Optional: README.md Index per subfolder

Example: containers/runtime/README.md

---
title: Container Runtime β€” Index
tags: [containers, runtime]
summary: Container lifecycle, logs, and system integration.
---

- [Run Basics](./run-basics.md)
- [Pods vs Compose](./pods-vs-compose.md)
- [Systemd & Quadlet](./systemd-quadlet.md)

Quick rename / migration guidance

  • Existing single-page Docker notes β†’ move to engines/docker.md
  • Short templates (e.g., MySQL, Redis, Nginx Compose files) β†’ templates/compose/
  • Rootless systemd or Quadlet examples β†’ templates/quadlet/
  • Conceptual guides (volumes, networking, etc.) β†’ respective subfolders

Future directions (for when you scale)

  • Add containers/tools/ for Buildah, Skopeo, Trivy, Grype.
  • Add containers/integration/ for CI/CD, GitHub Actions, image signing.
  • Add containers/_meta/summary.md β€” yearly reflection on what grew, what merged, what’s deprecated.

Core principle

Organize by concept, not by engine. Engines change; concepts survive.
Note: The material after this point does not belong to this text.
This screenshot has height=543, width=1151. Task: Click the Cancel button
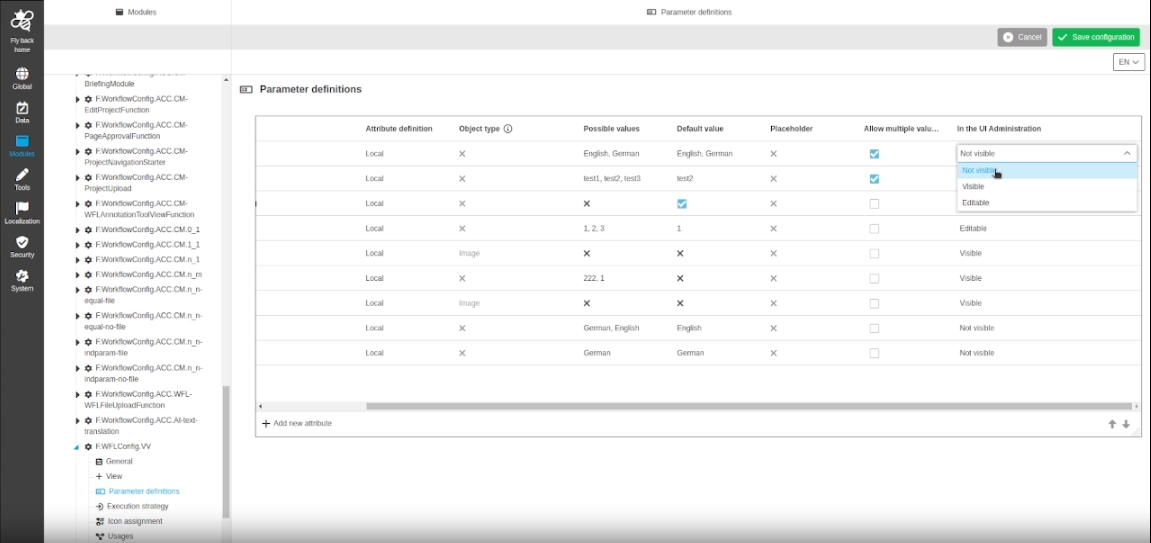tap(1021, 37)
Every folder should answer one enduring question:

  • Images/ β€” How do we build and move container blueprints?
  • Runtime/ β€” How do we run and manage containers locally?
  • Orchestration/ β€” How do we run multiple containers together?
  • Security/ β€” How do we trust, sign, and isolate them?
  • Troubleshooting/ β€” How do we inspect and fix them?

That’s how you future-proof containers/ without overcomplicating it today.